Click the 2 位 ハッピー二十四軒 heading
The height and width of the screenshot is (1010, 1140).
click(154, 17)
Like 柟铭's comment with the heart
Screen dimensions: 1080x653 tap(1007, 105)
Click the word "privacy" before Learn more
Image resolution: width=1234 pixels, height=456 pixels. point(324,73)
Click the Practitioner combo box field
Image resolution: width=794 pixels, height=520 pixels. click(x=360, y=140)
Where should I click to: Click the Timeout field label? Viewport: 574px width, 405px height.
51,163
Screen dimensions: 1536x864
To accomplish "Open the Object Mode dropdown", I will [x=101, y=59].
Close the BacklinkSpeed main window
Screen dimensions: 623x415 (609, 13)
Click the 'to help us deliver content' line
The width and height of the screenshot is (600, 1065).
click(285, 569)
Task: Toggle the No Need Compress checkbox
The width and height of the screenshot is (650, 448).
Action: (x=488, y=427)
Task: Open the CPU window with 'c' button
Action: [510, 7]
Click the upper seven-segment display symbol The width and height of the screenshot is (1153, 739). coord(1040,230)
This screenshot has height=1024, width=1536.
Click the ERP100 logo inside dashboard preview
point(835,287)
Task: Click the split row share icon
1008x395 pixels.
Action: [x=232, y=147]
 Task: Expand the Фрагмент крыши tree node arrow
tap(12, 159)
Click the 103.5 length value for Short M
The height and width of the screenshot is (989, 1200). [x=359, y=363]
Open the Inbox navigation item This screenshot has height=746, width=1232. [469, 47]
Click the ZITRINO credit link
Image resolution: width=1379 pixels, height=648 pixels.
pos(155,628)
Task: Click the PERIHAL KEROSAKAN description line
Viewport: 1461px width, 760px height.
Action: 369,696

■ **Work request**:
Word for word, repeat each entry shown above.

■ **Your solution**:
Click the 2 位 ハッピー二十四軒 heading
The height and width of the screenshot is (1010, 1140).
click(154, 17)
Like 柟铭's comment with the heart
Screen dimensions: 1080x653 tap(1007, 105)
Click the word "privacy" before Learn more
Image resolution: width=1234 pixels, height=456 pixels. point(324,73)
Click the Practitioner combo box field
Image resolution: width=794 pixels, height=520 pixels. click(x=360, y=140)
Where should I click to: Click the Timeout field label? Viewport: 574px width, 405px height.
51,163
Screen dimensions: 1536x864
To accomplish "Open the Object Mode dropdown", I will [x=101, y=59].
Close the BacklinkSpeed main window
Screen dimensions: 623x415 (609, 13)
Click the 'to help us deliver content' line
The width and height of the screenshot is (600, 1065).
click(285, 569)
Task: Toggle the No Need Compress checkbox
The width and height of the screenshot is (650, 448).
Action: (x=488, y=427)
Task: Open the CPU window with 'c' button
Action: [510, 7]
Click the upper seven-segment display symbol The width and height of the screenshot is (1153, 739). coord(1040,230)
This screenshot has height=1024, width=1536.
Click the ERP100 logo inside dashboard preview
point(835,287)
Task: Click the split row share icon
1008x395 pixels.
Action: [x=232, y=147]
 Task: Expand the Фрагмент крыши tree node arrow
tap(12, 159)
Click the 103.5 length value for Short M
The height and width of the screenshot is (989, 1200). [x=359, y=363]
Open the Inbox navigation item This screenshot has height=746, width=1232. [469, 47]
Click the ZITRINO credit link
Image resolution: width=1379 pixels, height=648 pixels.
pos(155,628)
Task: Click the PERIHAL KEROSAKAN description line
Viewport: 1461px width, 760px height.
Action: 369,696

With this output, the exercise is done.